(SET EXERCISE) Find every line in the data below that contains the word "Given" and copy those lines. Match the capitalization of the word.

- - -

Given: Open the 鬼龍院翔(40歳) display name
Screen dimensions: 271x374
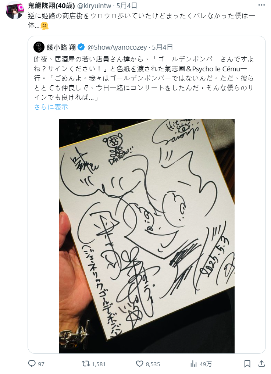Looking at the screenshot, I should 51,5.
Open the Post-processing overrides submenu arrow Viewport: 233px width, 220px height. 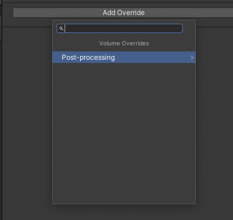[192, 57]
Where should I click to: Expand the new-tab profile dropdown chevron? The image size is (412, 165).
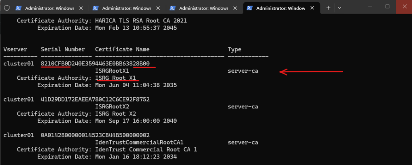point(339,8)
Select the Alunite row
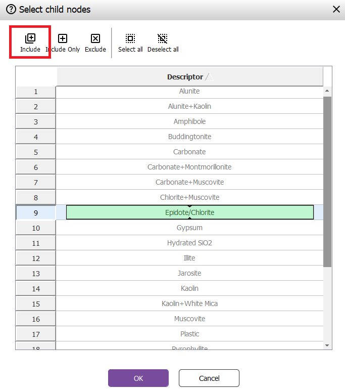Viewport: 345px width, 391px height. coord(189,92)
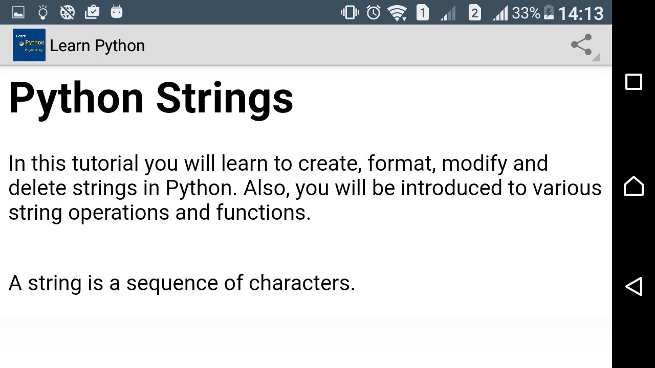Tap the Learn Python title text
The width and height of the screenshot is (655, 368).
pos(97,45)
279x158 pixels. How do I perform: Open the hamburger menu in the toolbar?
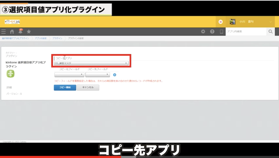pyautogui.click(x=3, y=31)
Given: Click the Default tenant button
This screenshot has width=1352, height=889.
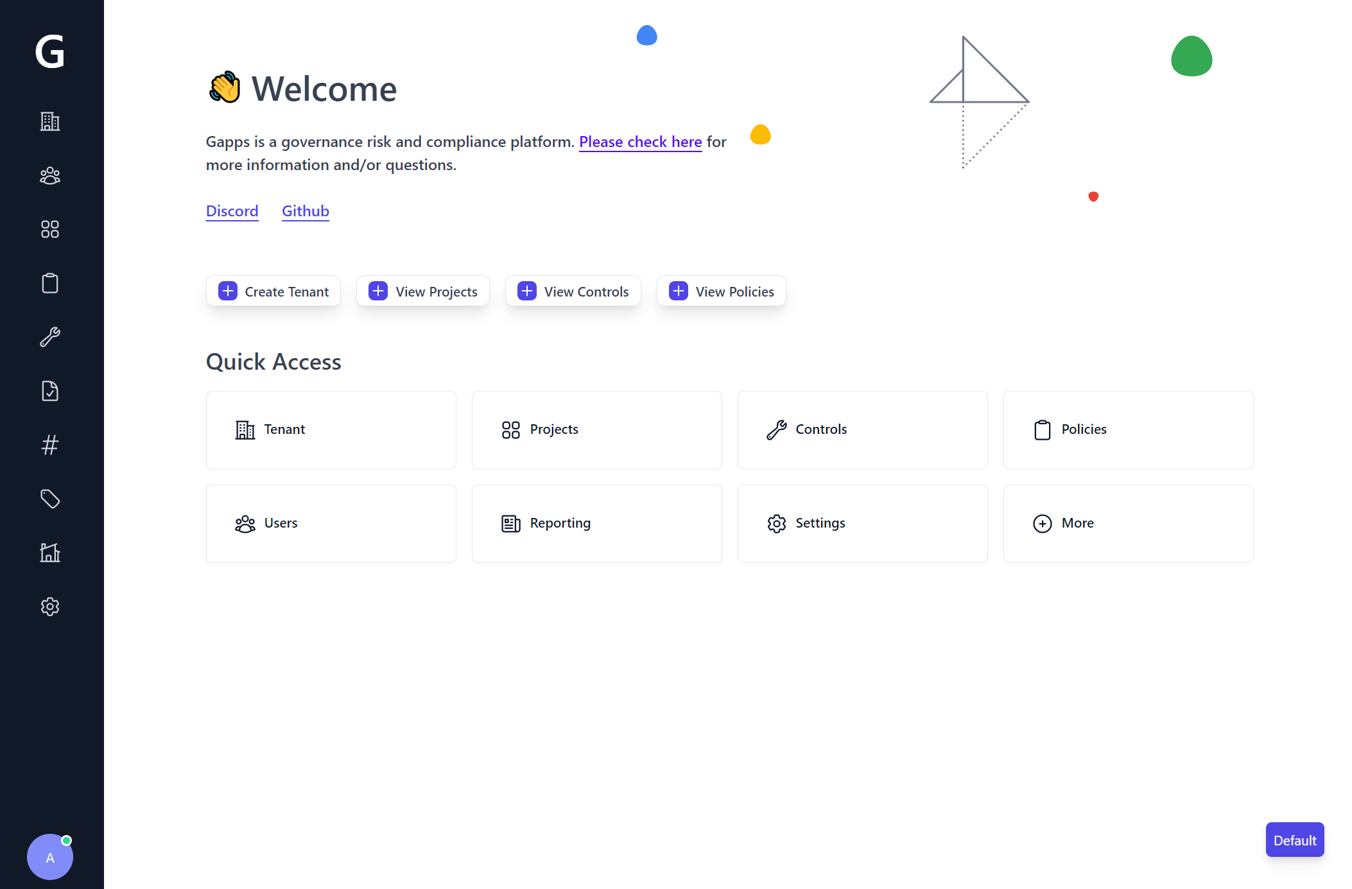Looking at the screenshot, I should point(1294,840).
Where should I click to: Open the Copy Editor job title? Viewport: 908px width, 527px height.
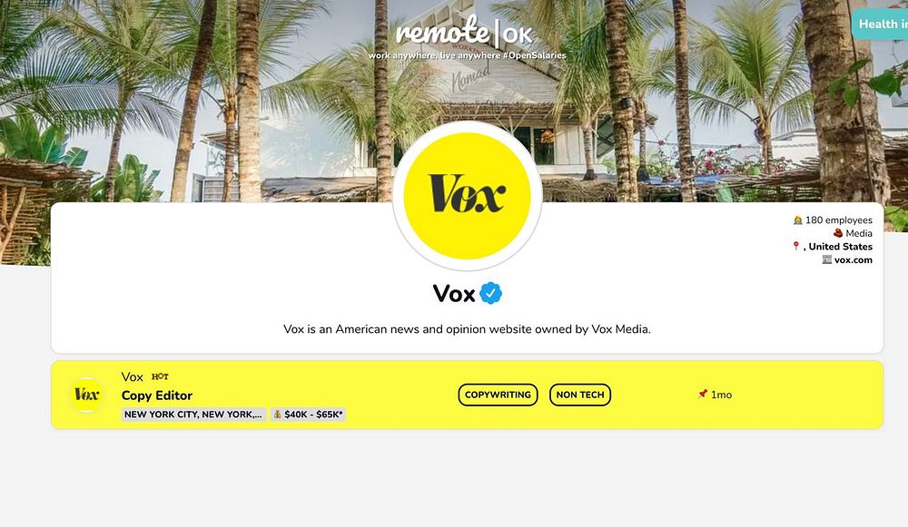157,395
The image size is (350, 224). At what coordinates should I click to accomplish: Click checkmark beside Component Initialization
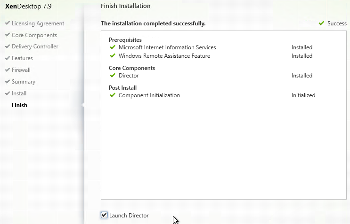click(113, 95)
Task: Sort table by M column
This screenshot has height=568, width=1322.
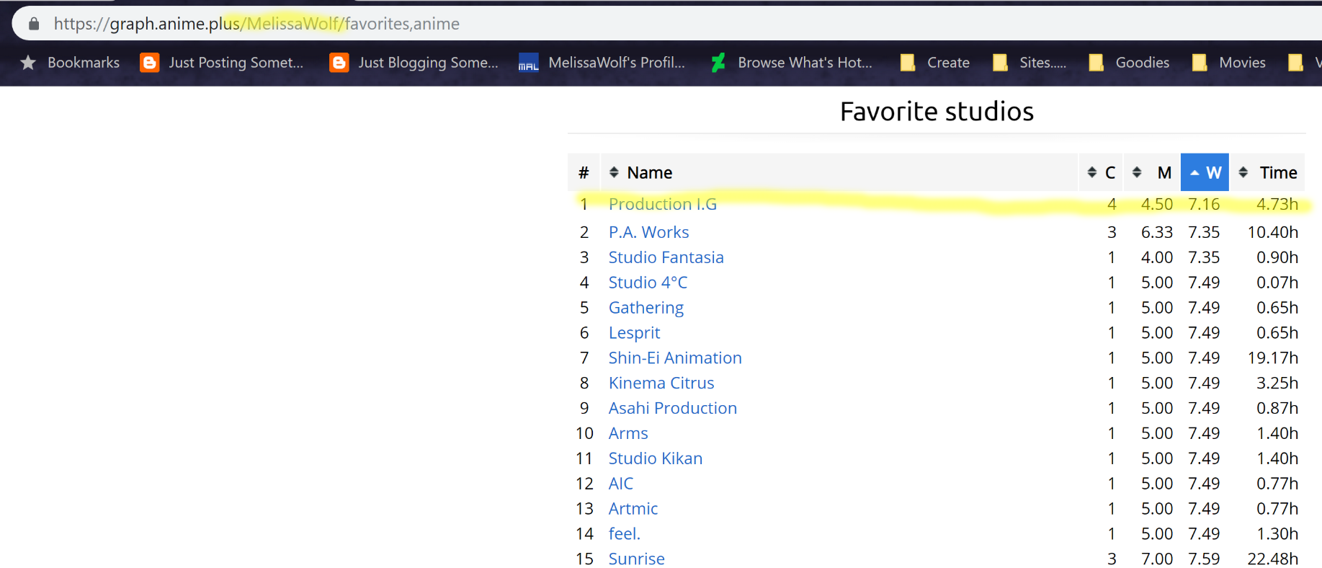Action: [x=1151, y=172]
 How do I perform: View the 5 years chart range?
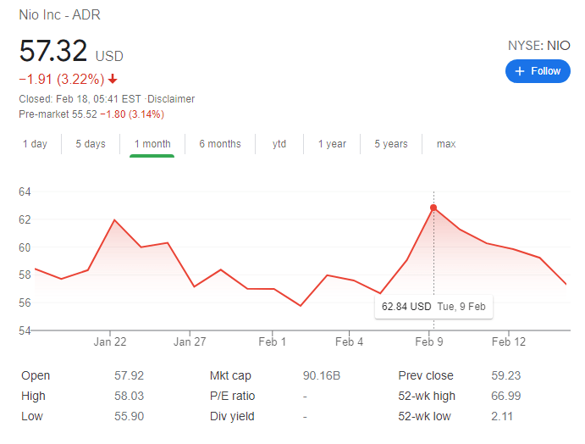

- - -

(ANSWER BELOW)
Given: Open the 鬼龍院翔(40歳) display name
Given: Click the Default tenant button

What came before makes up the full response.